Fitzpatrick suggests after a reading of David Wallace’s Infinite Jest (Little, Brown, 1996) and  Rick Moody’s Ice Storm (Little, Brown, 1992), two postmodern novels concerned with the cultural implications (or the cultural causes) of TV viewing habits, that both novels imply “a hierarchy of media forms in which the novel itself is proposed to be sufficiently edifying to allow its escape from the category of entertainment, thus creating, in a fashion similar to that of the novel of obsolescence, a protected space outside contemporary culture’s corruptions in which the novel can continue to flourish” (216).  I tentatively argue that devices such as the Kindle look to fill this kind of a space. By distancing themselves from their flashier and more advanced counterparts, from the more visual and less textual modes of television, film, gaming, and interactivity, they seek to keep the novel outside and above the digital culture.  So far, they have been successful in doing so. Even though the death of Borders (and the survival of Barnes and Noble) is being blamed upon the rise of the e-reader and other new technologies, dedicated e-readers are not being declared murderers in the death of the novel in the same way that television and the Internet have been.

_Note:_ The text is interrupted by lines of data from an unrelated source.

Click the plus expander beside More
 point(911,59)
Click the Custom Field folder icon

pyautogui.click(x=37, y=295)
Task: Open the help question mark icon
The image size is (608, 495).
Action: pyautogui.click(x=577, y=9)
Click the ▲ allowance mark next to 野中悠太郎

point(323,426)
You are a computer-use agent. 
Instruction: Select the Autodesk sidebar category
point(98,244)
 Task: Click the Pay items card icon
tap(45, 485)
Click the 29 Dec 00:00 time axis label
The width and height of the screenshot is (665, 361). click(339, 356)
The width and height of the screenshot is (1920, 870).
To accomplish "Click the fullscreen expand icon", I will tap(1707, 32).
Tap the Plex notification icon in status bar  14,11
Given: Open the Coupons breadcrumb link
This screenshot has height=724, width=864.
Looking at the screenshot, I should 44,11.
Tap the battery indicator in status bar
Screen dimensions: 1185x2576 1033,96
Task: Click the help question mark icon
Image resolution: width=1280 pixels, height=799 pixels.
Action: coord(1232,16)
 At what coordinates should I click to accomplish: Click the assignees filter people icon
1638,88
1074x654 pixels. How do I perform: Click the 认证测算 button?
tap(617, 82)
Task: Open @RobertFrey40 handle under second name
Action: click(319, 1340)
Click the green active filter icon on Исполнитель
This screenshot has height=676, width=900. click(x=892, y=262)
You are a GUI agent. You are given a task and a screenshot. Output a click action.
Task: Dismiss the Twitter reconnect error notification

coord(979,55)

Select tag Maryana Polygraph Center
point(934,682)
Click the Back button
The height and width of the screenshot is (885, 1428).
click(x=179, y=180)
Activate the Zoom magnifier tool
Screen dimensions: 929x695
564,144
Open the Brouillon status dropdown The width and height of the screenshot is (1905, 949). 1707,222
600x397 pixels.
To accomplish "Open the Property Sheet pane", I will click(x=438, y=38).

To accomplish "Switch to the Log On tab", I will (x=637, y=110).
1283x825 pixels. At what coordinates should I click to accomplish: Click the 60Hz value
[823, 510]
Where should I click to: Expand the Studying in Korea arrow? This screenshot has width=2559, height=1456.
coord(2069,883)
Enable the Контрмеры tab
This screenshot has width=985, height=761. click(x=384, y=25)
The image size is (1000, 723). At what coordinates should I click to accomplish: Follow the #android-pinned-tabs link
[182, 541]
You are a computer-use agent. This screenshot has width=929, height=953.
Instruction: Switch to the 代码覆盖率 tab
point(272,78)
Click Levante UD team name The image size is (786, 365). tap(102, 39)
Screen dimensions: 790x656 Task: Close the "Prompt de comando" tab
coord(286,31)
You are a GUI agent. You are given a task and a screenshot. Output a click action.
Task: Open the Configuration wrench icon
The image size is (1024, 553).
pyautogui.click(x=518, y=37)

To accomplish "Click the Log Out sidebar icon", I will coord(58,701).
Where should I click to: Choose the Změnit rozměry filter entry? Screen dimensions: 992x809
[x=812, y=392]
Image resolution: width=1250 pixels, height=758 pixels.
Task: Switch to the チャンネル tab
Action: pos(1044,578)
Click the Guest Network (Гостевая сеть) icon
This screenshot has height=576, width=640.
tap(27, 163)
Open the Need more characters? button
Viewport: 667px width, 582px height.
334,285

What does all this mean for authors?  In 2006, a novelist within the new technological culture and amid the cries of the genre’s death may have had to choose “between being a marginalized cultural figure and contributing to the novel’s marginality” (Fitzpatrick 22), but the rise of the e-book is providing a cultural safe place for the novel as a medium.  An author, then, has a bridge between two mediums in the dedicated e-book – the work remains the same and the consumption similar to the way it has “always been.”  If this is the case, then the anxiety about the obsolescence of the novel should be fading, at least somewhat.  People are still reading; the novel is as alive and well as the death of the novel is according to Paul Mann (Fitzpatrick 26).  Right?  Not necessarily, at least for those fighting for the status of the novel as a high-culture, marginalized entity.

Fitzpatrick points out that much of the anxiety of the novel’s obsolescence is based upon the (white male author’s) definition of serious, high-brow literature, and the safe space of the e-book certainly applies to these works.  However, the presence of this media also allows for a gateway to the masses: free and low-cost publication of their work, and a ready availability to mainstream consumers.  Through Amazon’s Create Space and Digital Publishing Platform, a text no longer required to go through a major publishing house in order to be available.  Prior to this, publication of an author’s text was reserved to those who made it through the industry or to those who could afford the prohibitively high cost of self-publication.  By taking this social and economic cog out of the wheel, so to speak, any author can get his or her work published, and, through social media, any author (if he or she is willing to work for it) can promote their book and allow the masses to decide whether or not it is a quality work worthy of their time and money.  Authors, with varying degrees of success, have successfully broken into this market (check out Amanda Hocking as one phenomenal example).  Authorship, even if you discount blogging and social media, is no longer limited to those who successfully make it through the barriers presented by large-scale corporate firms.  Through Amazon’s platforms and others like them, authorship itself is available to the masses.

To those looking back at the days of the print novel as 1) dead and 2) better: never fear.  There is still room for anxious discourse about the marginalization of literature as a form of high art.  And according to Fitzpatrick, this anxiety is neither unusual nor has it been strictly true in any case of the advance of technology.  It is simply a marker of our own culture, our anxieties about the culture, and at the root of it, the idea that anything new is suspect, and that looking backwards (and through rose-colored glasses, at that) is the way for society to progress.